Insights into Electrochemical Reactions in High Voltage Electrode Materials for Li Ion Batteries

High voltage batteries are commercially attractive because they lead to high energy densities. LiCoPO4 is one such promising electrode material owing to its high theoretical energy density and low cost. Despite the promising upside, LiCoPO4 has failed to penetrate the market due to fading of storage capacity that arises during electrochemical cycling. To address this problem, ion substitution of Co by other metals (such as Fe, Mn, Cr) has been utilized to improve electrochemical performance without sacrificing energy density.

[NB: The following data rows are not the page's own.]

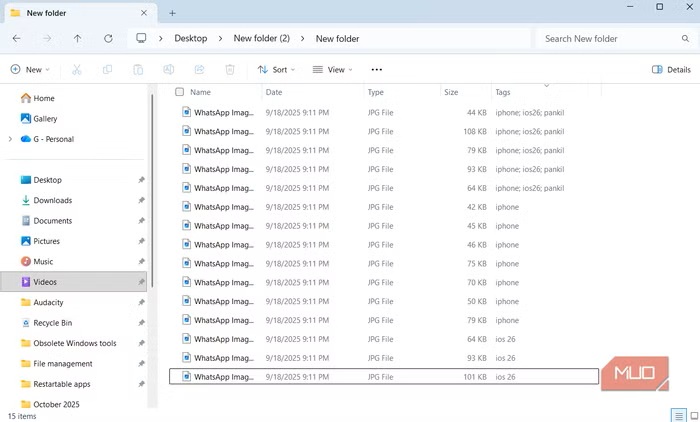
Task: Click the Copy icon in toolbar
Action: point(108,70)
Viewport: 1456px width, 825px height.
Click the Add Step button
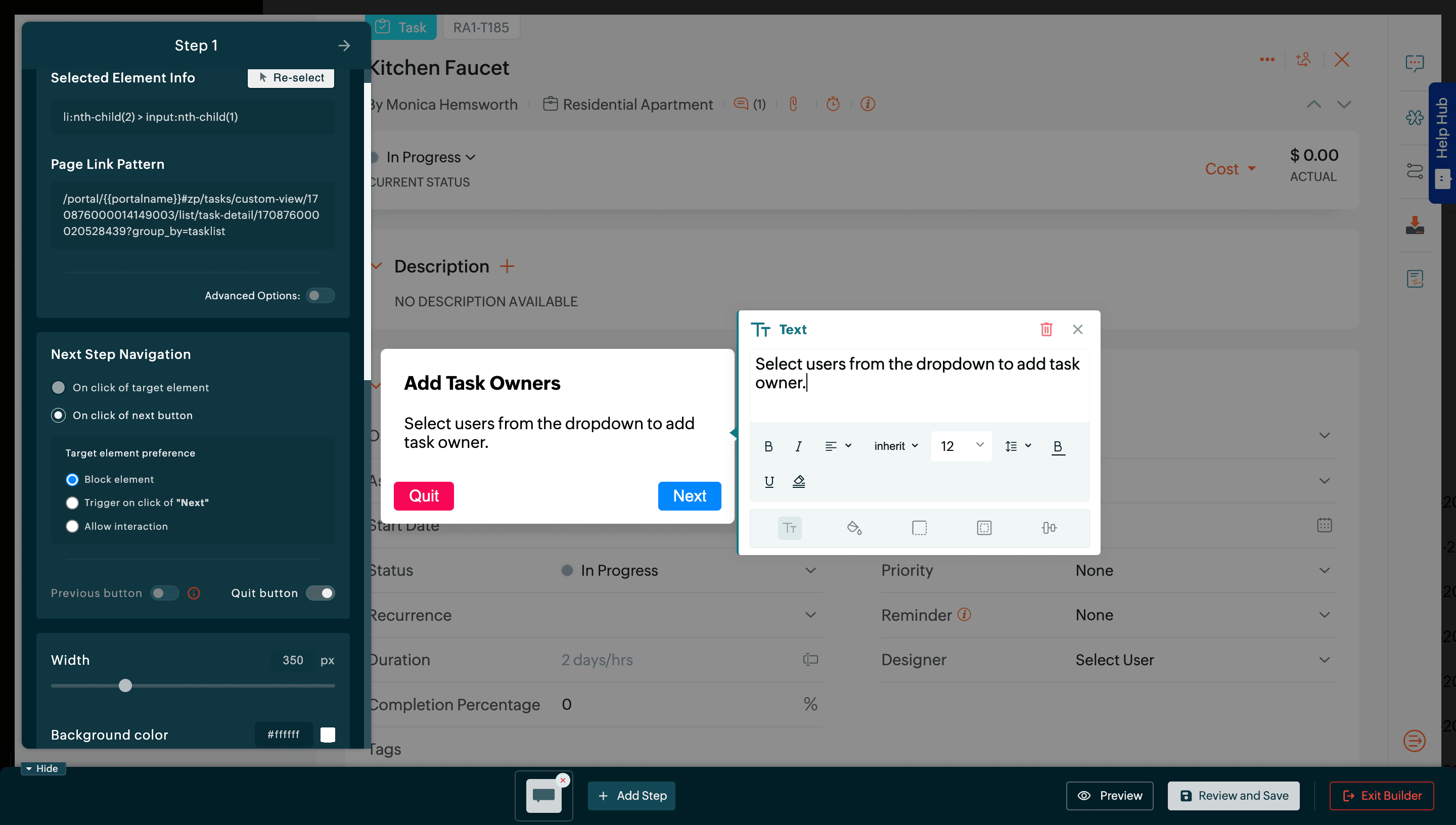coord(631,796)
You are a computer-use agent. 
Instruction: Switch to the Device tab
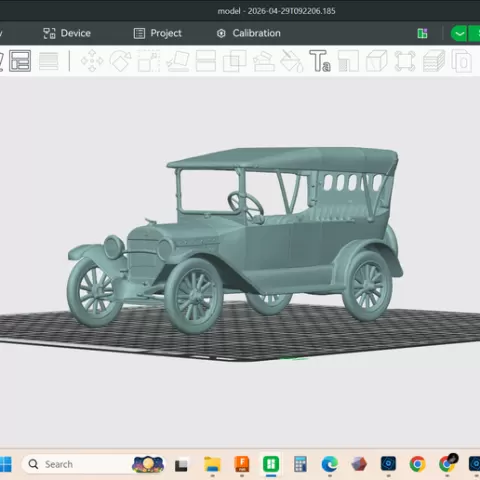67,33
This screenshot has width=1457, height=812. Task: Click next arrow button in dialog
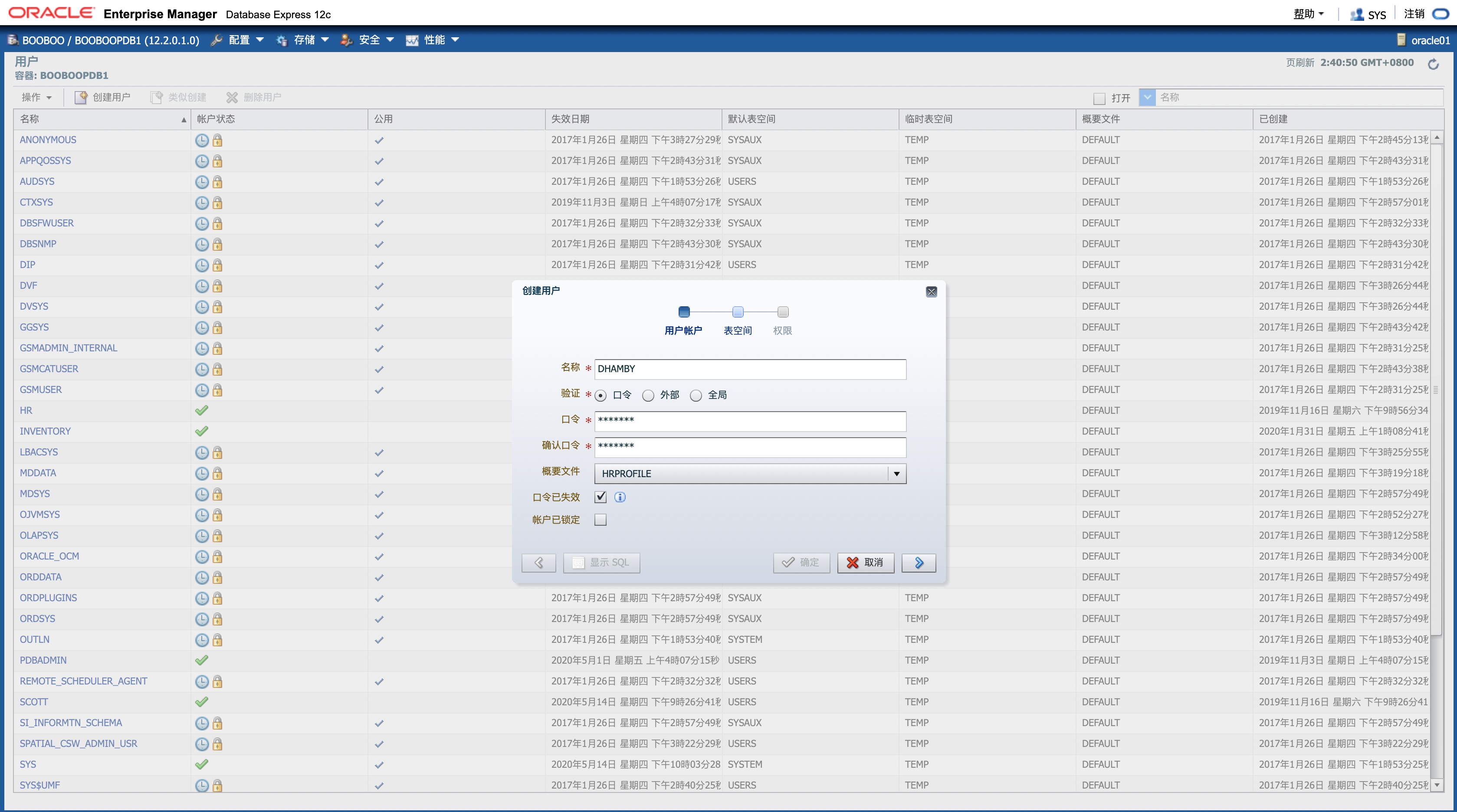click(x=919, y=563)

The mechanism behind the drastic electrochemical improvements is revealed through a spectroscopic study on how ion substitution affects the electronic structure at both the surface and bulk of the electrode. The bulk crystallographic changes that take place in LiCoPO4 and ion substituted derivatives during electrochemical cycling are also discussed based on operando x-ray diffraction data. Dual graphite batteries are also explored as high voltage, environmentally friendly, alternatives to conventional Li ion batteries. The electronic and structural changes that take place within a graphite electrode during anion intercalation are discussed. Spectroscopic techniques sensitive to the electrode bulk and surface show intercalation coincides with a lowering of the Fermi level and the generation of new unoccupied states in the graphite electronic structure.